Le ventre plein, je suis prêt pour l'hôpital - je sais où c'est depuis l'accident de moto. Je trouve une infirmière qui me renvoie vers un médecin chirurgien.

Une radio (9000 Francs CFA, l'argent que je gardais pour un visa) révéla que ma plaie était située bien au-dessus des vis. Mais la cicatrice augmente les risques d'infection osseuse, tout comme le matériel chirurgical d'ici si je me fais opérer. Sinon, ce sera la brousse qui empirera tout. Le toubib se borna à nettoyer la blessure et à m'expédier à Ouaga. En même temps, c'était pas plus mal, carl'hôpital de Dori faisait peur avec sa saleté, les gens qui fumaient de partout, les salles pitoyables. Oui oui, Ouaga, ce serait mieux.

Un bus doit quitter la ville à 12h30, je patiente dans un kiosque (bar extérieur). A la gare routière, je bois un thé que l'on m'offre, en écoutant les rires de mes voisins, surtout quand l'un des vieux se met à bougonner pour une histoire de balais. L'Afrique, quelle histoire !

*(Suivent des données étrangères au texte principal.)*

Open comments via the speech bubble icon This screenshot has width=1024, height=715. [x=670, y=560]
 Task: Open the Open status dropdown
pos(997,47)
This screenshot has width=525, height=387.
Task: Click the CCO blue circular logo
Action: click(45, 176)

Dans le bus, je cause avec un Burkinabé qui étudie l'anglais au Mali et espère devenir professeur : mon voyage bien sûr, le système français, Sarko, l'immigration. Il me confirmera ensuite que j'ai éveillé chez lui un désir d'arpenter l'Afrique, le même qui surgit si souvent après ce genre de conversation.

Les grandes idées, les aspirations, les connaissances doivent circuler entre les hommes pour que de nouvelles pensées surgissent et évoluent, que naisse et se transmette un message. Et de nouvelles étoiles apparaîtront dans les yeux des hommes.